Do you have to design and write software to interface with the simulation software? Most of the time. The complexity of the software is dependent on how realistic you want the motion base to be. For example, an airplane’s center of gravity (where it rotates about) and a helicopter's center of gravity are different. They require different math models for the motion base geometry to get the motion base to react properly. Is the system linear or non-linear for the driving mechanism? Does the user of the motion base platform require the non-linearity of the motion platform to be removed from the system? If so, the math that the software has to accomplish is very difficult which adds to the complexity of the software to control the motion base.

So all of that has been engineered… now what about something to mount the motors and the driving assembly plus whatever is required to mount the items to the whole assembly (like a top for example)? The geometry has to be designed so that you get the angularity that is required for what you want to simulate. Sometimes this is quite large and sometimes this is quite small. The overhung load and the center of gravity of the payload have to be calculated to make sure that the geometry of the motor and the like can move the system.

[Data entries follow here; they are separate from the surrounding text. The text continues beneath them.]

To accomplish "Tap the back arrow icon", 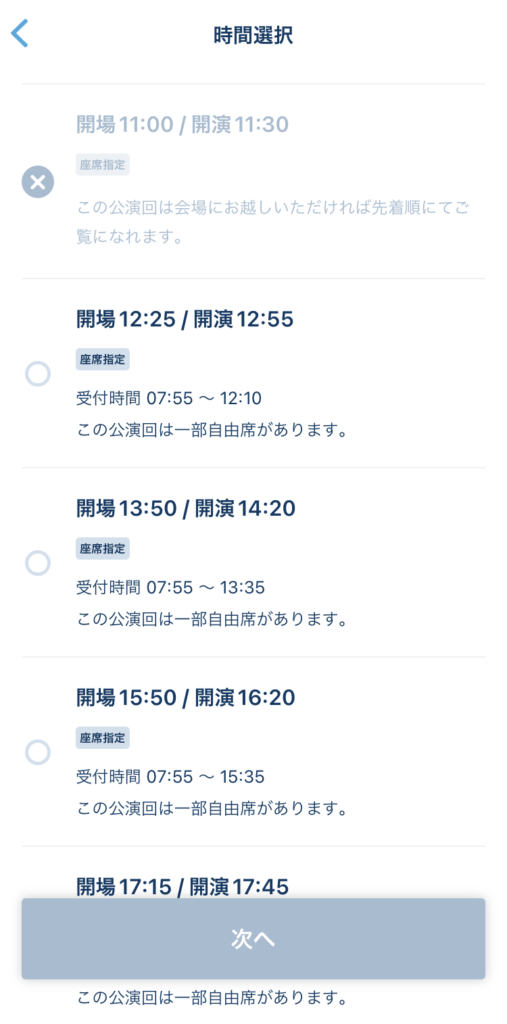I will point(20,34).
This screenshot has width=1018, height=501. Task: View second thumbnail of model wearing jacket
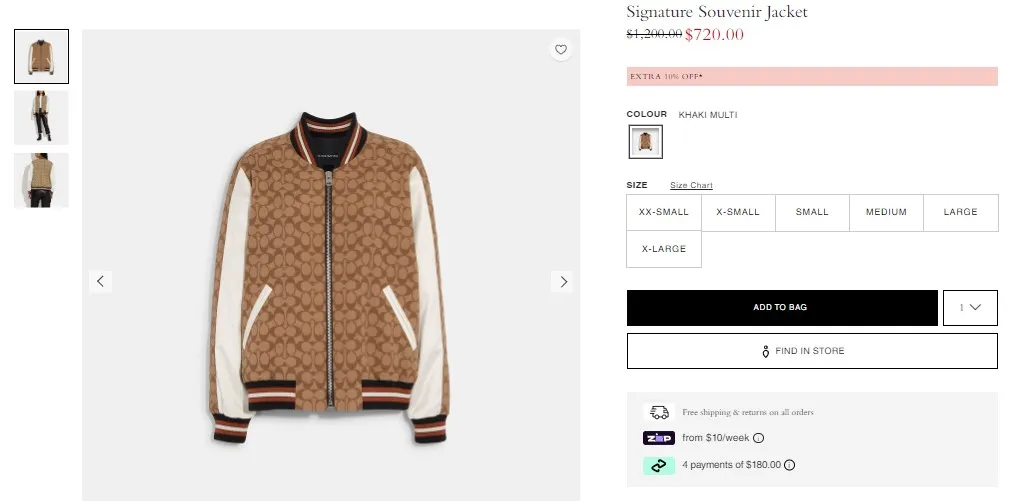point(41,118)
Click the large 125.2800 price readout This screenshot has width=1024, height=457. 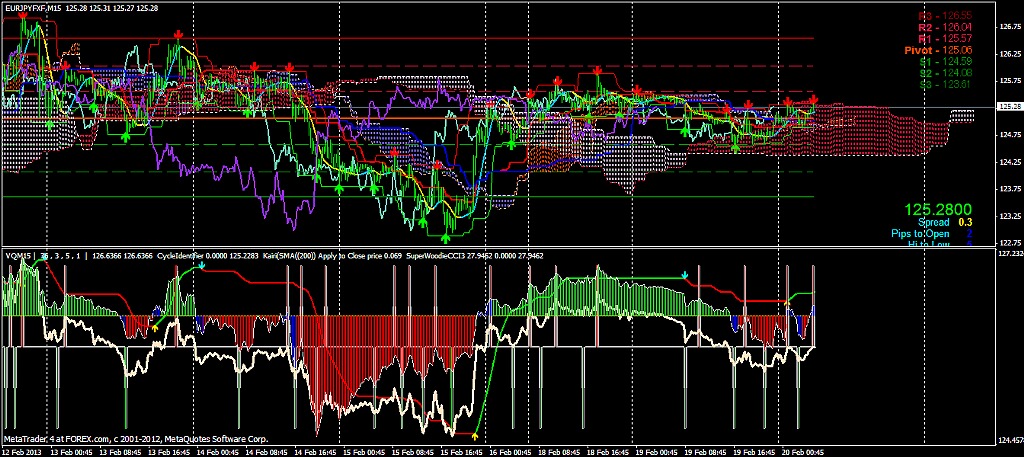[x=937, y=210]
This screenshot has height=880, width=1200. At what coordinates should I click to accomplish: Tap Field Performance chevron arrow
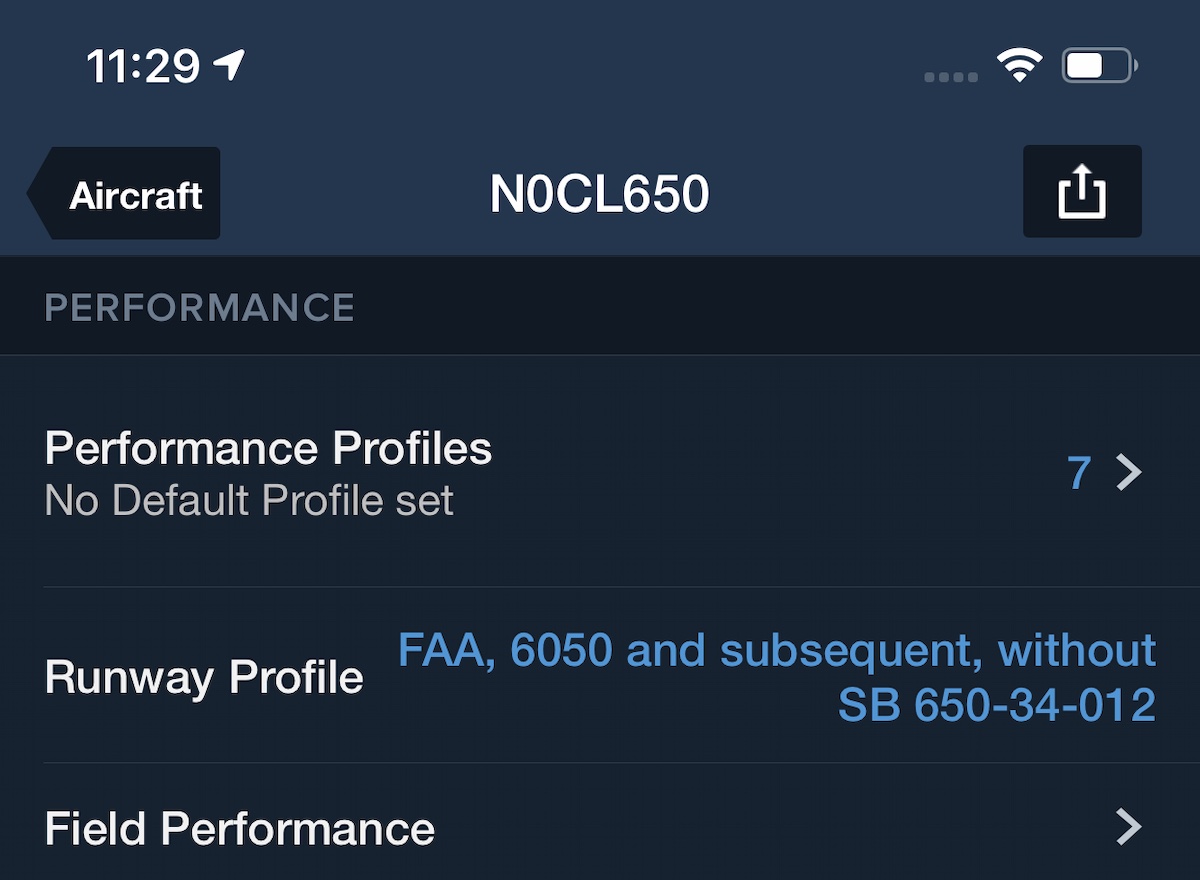1129,827
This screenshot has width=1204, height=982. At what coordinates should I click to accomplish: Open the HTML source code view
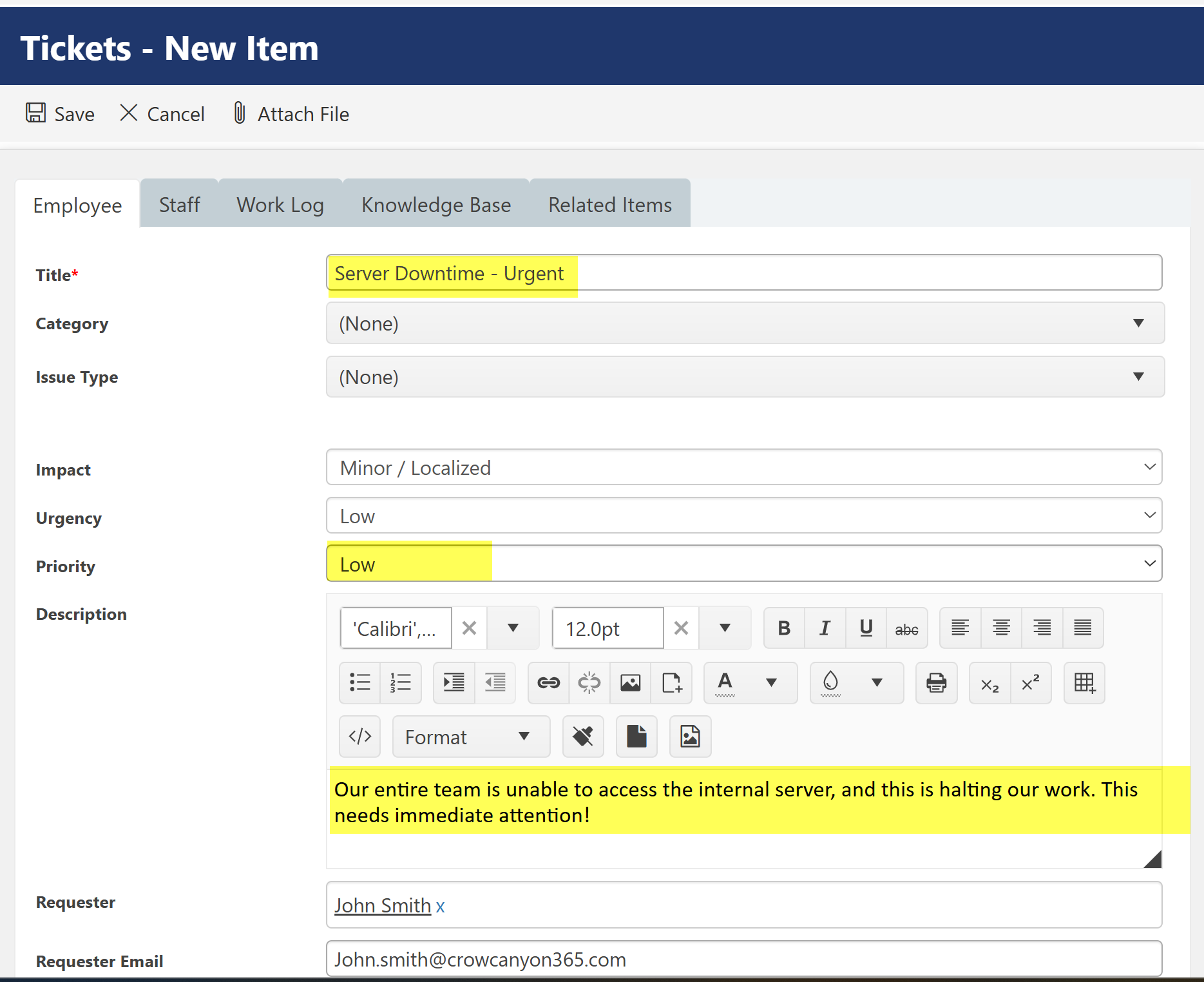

Now, get all the parts designed and manufactured, engineer all the electrical, wire all of it, build, and test it (don’t forget about your safety stops). So how much does all this cost? Depends on your design, but the biggest cost that DIY’ers forget to take into account is the engineering, build, and testing time - actual labor costs. Those costs are high… very high. Most DIY’ers do not take their actual time into account because it's a hobby! If it takes a DIY'er a year to design, build, and test the system... that is a year of labor, therefore, you have to add a year of someone's salary into the actual cost. But, for those of us who design these systems, it is not a hobby, it is our business. It is our business to make sure that the system does exactly what it is designed to do. If we do not, we lose business and we could hurt someone or something or worse.

So is building a motion base for $5,000 USD feasible? The simple answer is no.

So is $5,000 USD per axis feasible? possibly… as long as it is a basic design.

So a basic standard 6DOF motion base (just the motion base and the electronics, not the controller and software) would cost about $30,000 for an average for a single rider system (around 500 pounds) with about ±15˚ in roll and pitch. The cost does not reflect the cost of the controller, possible software, and customization of the system.

So there it is… this is why motion base platforms are so expensive. There is extensive engineering that is involved with designing everything from mechanical to electrical to software to make it all work. If for some reason, the cost of the motion base system that you are researching is less than $5k per axis, you should ask for the structural analysis, design analysis, and mean-time between failure for the system from that manufacturer. If they cannot provide it for you, they haven't done it. Ask them how long they have been in business... if it is less than 10 years and their motion bases look like someone else's that has been in business longer... it might not be their design. And if it looks like ours, then they are not ours... they are stolen. We have been in business for 40+ years... we have photos from the 1990s... we have the drawings and the design documentation. Just ask.

So now that you know a few of the reasons behind designing a motion base platform system, you can understand why they are not inexpensive and should never be.